» Problem requirements: Which lines in the data below contain the word "badge"? Pull each of them out.

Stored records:
[Start of section]

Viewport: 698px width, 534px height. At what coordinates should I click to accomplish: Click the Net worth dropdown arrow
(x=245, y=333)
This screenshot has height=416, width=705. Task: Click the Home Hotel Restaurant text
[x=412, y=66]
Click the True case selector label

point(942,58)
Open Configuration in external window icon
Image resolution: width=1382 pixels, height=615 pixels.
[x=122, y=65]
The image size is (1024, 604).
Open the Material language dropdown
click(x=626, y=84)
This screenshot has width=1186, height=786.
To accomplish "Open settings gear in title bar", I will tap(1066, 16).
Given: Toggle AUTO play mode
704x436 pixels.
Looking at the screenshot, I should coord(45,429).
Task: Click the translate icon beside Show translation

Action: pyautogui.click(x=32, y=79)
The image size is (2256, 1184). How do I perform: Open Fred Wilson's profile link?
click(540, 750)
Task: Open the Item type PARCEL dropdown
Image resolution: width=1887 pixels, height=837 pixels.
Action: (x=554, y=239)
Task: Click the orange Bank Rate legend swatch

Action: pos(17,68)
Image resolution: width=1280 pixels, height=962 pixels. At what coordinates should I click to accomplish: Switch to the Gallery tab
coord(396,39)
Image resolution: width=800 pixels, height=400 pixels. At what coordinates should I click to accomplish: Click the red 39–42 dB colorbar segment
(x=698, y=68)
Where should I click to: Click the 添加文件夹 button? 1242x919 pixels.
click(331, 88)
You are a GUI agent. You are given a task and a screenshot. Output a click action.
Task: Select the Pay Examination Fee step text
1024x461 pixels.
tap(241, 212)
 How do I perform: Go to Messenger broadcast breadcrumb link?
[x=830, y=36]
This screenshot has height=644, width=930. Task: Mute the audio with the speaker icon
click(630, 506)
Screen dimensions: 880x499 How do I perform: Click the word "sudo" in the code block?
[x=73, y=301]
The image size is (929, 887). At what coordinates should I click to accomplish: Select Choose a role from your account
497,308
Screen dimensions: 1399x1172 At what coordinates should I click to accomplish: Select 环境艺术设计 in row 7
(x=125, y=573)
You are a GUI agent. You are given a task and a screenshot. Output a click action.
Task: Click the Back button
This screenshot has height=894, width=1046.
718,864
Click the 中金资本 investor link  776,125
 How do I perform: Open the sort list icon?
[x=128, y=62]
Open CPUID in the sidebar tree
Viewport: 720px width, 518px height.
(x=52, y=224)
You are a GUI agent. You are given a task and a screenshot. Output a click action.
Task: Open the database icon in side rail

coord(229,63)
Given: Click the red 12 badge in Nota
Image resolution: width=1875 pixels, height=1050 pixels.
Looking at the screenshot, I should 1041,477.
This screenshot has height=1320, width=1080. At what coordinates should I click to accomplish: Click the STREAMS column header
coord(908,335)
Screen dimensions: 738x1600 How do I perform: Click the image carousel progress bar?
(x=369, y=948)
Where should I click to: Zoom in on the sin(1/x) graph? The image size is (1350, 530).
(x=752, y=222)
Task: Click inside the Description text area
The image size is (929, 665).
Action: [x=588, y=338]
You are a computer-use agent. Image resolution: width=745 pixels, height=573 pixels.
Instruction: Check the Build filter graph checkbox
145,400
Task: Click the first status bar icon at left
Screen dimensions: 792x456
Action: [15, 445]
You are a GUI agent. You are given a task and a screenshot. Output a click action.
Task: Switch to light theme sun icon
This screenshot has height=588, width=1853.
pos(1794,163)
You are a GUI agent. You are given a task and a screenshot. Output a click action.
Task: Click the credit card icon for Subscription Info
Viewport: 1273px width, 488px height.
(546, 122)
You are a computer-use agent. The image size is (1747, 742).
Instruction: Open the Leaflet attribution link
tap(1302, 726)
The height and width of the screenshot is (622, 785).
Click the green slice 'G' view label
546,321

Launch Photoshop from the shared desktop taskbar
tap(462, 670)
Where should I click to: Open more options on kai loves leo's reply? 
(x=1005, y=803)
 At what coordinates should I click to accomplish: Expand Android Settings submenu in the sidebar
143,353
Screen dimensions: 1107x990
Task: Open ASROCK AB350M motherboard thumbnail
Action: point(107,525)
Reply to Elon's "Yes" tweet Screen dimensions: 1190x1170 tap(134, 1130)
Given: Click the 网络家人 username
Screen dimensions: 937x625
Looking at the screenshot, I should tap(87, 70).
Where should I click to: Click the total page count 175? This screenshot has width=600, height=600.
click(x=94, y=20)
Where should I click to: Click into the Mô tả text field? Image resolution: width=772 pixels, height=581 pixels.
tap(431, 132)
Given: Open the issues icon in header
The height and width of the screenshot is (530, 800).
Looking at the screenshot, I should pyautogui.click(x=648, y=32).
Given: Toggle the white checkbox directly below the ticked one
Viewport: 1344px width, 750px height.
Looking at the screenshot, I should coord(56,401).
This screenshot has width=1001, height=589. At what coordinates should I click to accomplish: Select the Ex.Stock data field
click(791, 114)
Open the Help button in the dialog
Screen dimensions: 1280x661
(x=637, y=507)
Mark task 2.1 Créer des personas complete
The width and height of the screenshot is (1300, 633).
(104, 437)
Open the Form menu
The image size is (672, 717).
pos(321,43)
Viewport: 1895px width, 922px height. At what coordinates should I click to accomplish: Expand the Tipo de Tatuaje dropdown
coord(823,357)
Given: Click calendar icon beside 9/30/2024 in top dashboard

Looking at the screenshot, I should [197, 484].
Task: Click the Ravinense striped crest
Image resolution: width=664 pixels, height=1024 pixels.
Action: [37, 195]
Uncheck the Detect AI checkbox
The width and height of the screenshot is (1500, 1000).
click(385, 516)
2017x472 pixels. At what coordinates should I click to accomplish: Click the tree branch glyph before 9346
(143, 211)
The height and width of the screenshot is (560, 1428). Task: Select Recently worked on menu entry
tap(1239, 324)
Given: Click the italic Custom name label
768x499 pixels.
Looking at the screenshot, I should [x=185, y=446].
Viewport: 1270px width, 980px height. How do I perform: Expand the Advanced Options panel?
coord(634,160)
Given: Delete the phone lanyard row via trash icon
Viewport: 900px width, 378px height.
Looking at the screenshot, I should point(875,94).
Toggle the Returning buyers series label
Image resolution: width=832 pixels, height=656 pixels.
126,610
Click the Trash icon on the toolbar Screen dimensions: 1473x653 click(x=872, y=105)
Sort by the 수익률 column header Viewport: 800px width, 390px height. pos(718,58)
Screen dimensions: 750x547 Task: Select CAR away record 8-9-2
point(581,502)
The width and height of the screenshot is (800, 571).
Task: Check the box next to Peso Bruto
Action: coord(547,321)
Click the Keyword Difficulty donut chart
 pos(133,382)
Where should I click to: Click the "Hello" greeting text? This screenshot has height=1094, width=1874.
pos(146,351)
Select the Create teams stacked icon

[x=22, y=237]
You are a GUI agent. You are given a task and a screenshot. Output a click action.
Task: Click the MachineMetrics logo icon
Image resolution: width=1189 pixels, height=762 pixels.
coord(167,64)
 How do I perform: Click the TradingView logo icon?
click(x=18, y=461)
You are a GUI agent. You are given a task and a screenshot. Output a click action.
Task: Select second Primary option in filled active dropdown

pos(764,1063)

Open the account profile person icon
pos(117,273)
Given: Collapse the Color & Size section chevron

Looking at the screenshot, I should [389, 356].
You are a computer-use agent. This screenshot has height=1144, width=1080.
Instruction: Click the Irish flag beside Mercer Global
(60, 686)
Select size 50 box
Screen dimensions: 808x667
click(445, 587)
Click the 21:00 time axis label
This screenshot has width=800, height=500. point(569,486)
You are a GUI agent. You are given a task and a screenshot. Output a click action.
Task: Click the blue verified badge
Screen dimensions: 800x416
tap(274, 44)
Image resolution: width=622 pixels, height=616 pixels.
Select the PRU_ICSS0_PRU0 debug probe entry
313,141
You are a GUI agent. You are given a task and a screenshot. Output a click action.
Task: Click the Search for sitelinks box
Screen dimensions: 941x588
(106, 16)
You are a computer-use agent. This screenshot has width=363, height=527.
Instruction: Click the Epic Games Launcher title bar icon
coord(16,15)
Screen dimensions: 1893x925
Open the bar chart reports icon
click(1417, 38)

[End of section]

» Output for this exercise:
Given: Click the red 12 badge in Nota
Task: Click the blue verified badge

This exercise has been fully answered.